● **DIRECTIONS FOR THIS TASK**
Could you copy every line of the records below again, requests included, shifting each coordinate in the answers by -6? Leave the pictures out of what you give back.

● **DATASET RECORDS**
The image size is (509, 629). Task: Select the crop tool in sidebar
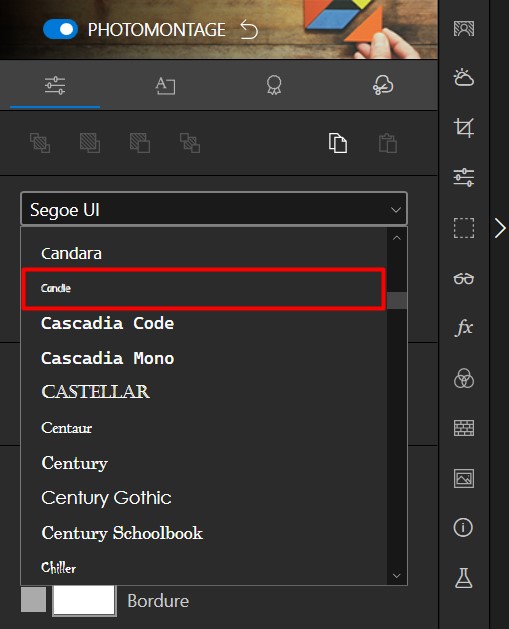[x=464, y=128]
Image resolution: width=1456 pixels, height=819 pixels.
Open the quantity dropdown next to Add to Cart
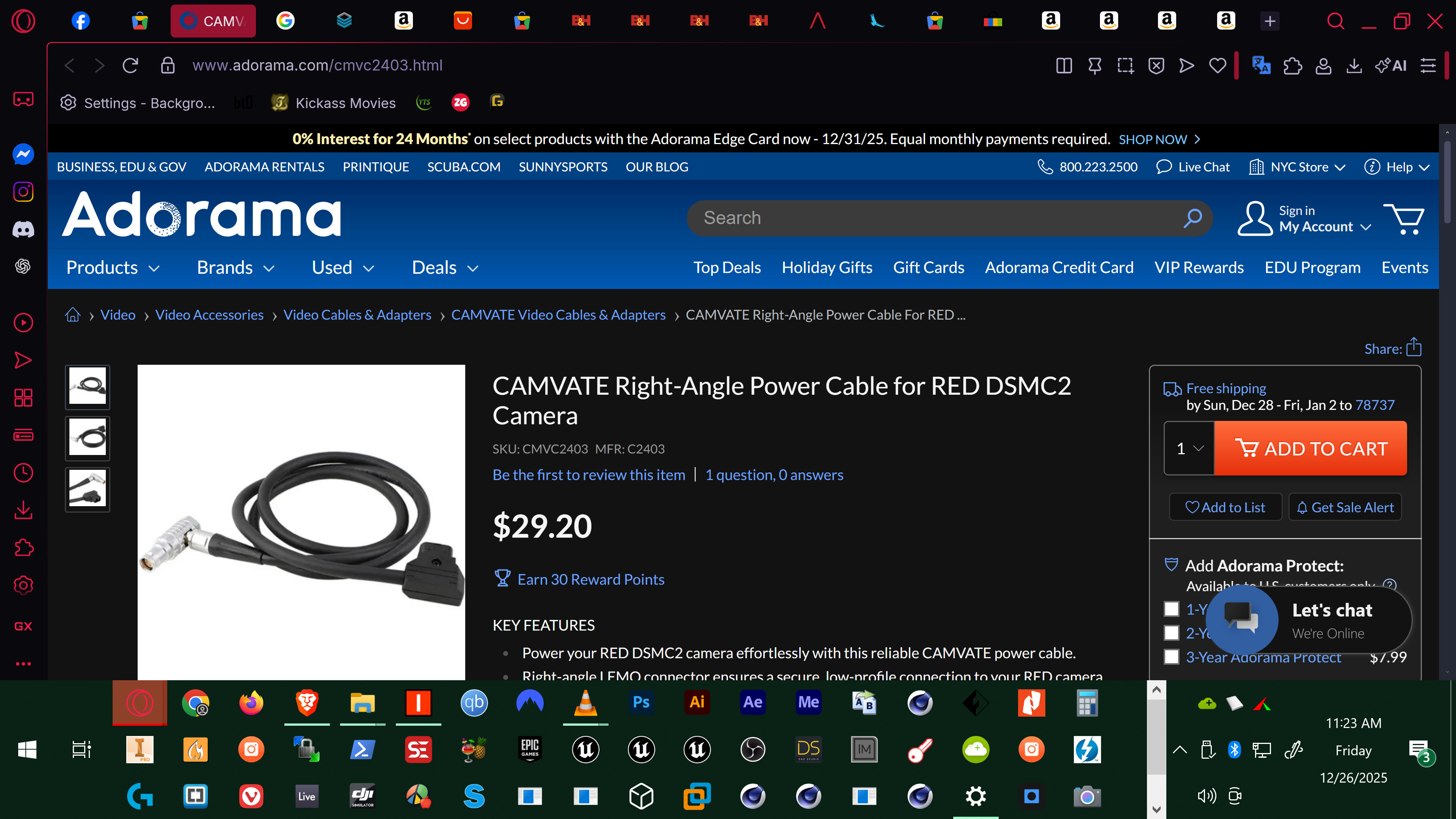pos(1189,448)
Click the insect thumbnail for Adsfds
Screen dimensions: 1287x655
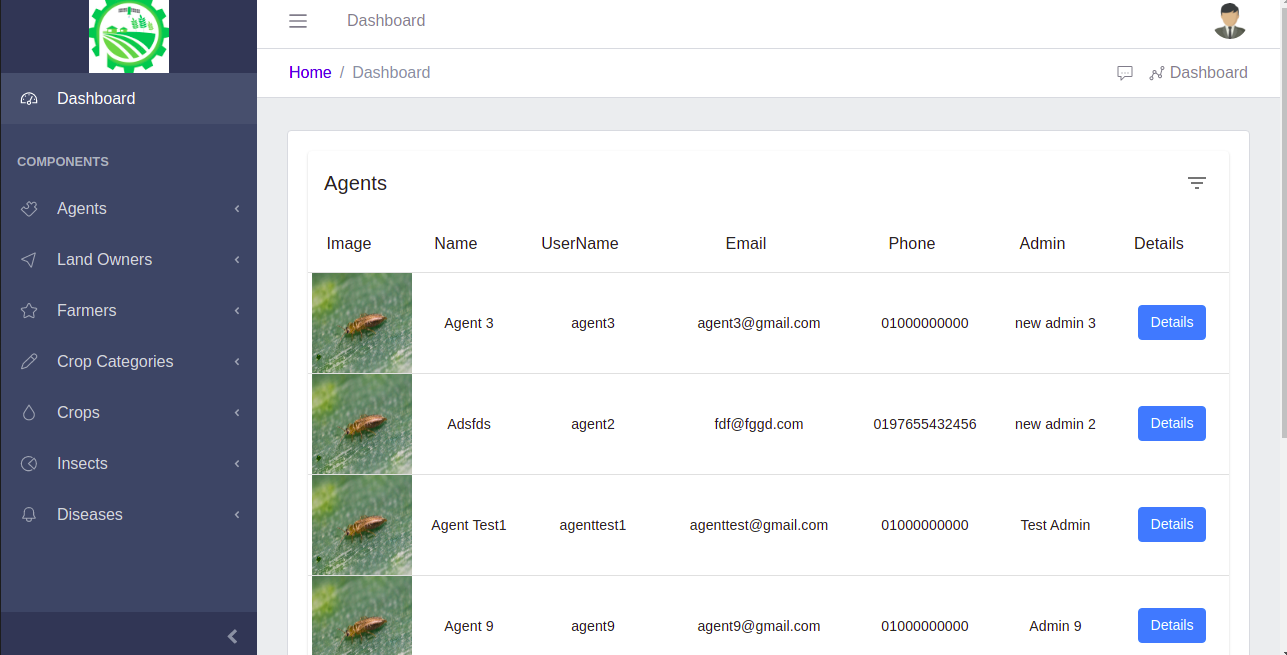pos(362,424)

● **ANSWER TO THE EXERCISE**
The image size is (509, 629). Task: Select the crop tool in sidebar
[x=458, y=122]
Image resolution: width=1456 pixels, height=819 pixels.
Open the quantity dropdown next to Add to Cart
pos(1183,442)
Click the insect thumbnail for Adsfds
Screen dimensions: 1287x655
pos(356,418)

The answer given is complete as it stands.